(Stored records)

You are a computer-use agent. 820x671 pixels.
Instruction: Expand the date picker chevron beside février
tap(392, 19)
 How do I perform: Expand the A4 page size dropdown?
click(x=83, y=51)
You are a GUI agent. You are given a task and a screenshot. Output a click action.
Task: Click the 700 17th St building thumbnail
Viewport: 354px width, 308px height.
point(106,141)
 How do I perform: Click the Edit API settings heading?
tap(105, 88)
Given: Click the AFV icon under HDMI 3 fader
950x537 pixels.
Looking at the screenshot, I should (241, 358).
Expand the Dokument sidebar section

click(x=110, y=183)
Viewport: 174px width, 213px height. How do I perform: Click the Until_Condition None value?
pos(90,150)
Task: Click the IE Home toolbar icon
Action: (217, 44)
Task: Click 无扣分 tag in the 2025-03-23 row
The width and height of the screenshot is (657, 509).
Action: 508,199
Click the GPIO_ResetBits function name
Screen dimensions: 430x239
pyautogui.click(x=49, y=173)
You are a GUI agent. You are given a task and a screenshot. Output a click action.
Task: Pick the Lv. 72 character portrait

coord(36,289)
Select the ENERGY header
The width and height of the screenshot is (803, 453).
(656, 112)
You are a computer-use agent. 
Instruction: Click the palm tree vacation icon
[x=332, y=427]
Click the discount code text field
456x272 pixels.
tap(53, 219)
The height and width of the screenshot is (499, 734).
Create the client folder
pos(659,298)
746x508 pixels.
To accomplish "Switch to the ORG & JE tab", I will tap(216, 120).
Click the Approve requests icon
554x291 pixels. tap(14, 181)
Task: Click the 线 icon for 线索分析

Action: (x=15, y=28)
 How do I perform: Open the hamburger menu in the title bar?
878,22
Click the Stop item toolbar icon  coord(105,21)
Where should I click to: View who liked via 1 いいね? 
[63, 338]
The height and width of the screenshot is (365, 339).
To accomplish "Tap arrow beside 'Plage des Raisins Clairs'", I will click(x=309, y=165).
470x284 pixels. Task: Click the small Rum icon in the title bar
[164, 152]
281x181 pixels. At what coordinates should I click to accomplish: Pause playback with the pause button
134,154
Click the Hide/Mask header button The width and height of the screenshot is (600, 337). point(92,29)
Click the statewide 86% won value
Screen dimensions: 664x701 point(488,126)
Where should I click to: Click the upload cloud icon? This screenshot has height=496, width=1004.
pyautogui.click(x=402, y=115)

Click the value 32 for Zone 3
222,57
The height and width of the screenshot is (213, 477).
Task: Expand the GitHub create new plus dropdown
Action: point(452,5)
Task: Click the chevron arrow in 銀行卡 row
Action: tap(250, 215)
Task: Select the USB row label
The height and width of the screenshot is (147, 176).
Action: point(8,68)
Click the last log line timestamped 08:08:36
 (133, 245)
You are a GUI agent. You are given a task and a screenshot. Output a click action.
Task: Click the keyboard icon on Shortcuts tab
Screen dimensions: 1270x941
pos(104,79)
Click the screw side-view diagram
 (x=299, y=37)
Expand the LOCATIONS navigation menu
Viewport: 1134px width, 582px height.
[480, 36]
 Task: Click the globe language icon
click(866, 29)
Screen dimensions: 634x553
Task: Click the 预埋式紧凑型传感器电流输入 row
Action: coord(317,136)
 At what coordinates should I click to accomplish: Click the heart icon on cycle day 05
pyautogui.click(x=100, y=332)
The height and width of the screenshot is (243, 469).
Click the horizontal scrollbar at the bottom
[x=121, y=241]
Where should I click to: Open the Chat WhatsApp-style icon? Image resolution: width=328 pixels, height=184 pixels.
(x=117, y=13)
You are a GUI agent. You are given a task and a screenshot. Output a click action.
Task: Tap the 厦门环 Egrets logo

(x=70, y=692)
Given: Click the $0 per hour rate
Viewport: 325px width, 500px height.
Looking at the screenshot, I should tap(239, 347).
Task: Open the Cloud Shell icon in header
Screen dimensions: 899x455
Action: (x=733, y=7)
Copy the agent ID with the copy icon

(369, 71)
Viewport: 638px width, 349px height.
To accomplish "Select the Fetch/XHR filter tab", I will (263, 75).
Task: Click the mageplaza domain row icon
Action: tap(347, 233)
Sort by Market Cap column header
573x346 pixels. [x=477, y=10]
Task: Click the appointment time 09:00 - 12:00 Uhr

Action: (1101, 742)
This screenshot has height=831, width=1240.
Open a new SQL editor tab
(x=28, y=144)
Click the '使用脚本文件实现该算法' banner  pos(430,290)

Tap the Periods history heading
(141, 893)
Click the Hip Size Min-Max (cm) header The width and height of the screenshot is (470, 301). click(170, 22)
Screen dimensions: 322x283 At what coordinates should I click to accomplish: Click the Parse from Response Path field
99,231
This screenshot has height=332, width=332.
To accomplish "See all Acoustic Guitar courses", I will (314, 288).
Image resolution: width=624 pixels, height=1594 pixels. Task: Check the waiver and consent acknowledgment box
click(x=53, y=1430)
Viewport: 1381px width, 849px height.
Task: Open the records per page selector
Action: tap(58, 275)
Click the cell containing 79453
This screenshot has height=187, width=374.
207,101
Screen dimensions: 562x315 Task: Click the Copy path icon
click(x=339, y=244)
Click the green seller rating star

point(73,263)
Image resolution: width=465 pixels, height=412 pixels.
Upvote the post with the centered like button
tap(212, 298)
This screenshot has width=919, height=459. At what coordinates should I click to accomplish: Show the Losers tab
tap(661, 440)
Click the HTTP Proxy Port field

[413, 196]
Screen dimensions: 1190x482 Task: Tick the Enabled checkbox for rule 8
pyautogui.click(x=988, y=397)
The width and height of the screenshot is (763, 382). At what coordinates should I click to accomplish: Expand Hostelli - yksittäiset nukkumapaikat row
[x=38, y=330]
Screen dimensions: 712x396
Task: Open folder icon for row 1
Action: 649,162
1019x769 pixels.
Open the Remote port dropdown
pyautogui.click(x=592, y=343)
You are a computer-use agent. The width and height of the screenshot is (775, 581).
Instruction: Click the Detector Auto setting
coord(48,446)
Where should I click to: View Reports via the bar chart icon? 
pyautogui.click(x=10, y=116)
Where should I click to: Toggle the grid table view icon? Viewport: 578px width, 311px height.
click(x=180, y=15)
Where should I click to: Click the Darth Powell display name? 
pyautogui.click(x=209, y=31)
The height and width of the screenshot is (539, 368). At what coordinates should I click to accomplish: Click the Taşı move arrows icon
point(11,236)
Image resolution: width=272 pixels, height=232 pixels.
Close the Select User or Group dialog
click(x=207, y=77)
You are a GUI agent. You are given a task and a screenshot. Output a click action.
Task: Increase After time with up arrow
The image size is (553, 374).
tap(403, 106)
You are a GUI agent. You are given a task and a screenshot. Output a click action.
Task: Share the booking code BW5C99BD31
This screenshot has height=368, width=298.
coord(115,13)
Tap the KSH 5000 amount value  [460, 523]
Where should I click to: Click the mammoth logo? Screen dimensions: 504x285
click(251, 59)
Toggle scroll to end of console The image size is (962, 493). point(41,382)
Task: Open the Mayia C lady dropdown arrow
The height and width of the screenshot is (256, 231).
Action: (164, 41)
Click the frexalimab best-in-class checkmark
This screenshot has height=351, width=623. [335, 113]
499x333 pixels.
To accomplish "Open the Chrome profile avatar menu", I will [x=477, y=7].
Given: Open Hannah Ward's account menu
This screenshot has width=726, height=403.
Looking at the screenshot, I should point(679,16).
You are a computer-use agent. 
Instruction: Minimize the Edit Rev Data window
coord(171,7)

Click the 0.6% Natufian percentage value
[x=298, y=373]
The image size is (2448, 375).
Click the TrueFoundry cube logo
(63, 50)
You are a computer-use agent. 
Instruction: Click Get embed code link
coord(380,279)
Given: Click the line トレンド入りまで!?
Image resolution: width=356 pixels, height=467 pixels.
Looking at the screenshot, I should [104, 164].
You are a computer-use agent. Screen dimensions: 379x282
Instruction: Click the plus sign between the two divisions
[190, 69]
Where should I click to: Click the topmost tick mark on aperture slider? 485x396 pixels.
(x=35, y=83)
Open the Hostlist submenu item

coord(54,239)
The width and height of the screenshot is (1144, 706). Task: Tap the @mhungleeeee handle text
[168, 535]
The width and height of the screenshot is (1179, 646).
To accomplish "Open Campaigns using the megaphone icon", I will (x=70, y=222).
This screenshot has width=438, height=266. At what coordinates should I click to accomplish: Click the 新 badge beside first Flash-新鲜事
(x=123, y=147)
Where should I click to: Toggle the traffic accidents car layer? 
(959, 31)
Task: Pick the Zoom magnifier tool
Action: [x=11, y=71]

> **What you are asked to do**
The reply should consist solely of the lines of the data, exact, from the opening line through the line with "Select the ENERGY header", inclusive.

> **Answer box**
You are a computer-use agent. 820x671 pixels.
Instruction: Expand the date picker chevron beside février
tap(392, 19)
 How do I perform: Expand the A4 page size dropdown?
click(x=83, y=51)
You are a GUI agent. You are given a task and a screenshot. Output a click action.
Task: Click the 700 17th St building thumbnail
Viewport: 354px width, 308px height.
point(106,141)
 How do I perform: Click the Edit API settings heading?
tap(105, 88)
Given: Click the AFV icon under HDMI 3 fader
950x537 pixels.
Looking at the screenshot, I should (241, 358).
Expand the Dokument sidebar section

click(x=110, y=183)
Viewport: 174px width, 213px height. How do I perform: Click the Until_Condition None value?
pos(90,150)
Task: Click the IE Home toolbar icon
Action: (217, 44)
Task: Click 无扣分 tag in the 2025-03-23 row
The width and height of the screenshot is (657, 509).
Action: 508,199
Click the GPIO_ResetBits function name
Screen dimensions: 430x239
pyautogui.click(x=49, y=173)
You are a GUI agent. You are given a task and a screenshot. Output a click action.
Task: Pick the Lv. 72 character portrait

coord(36,289)
Select the ENERGY header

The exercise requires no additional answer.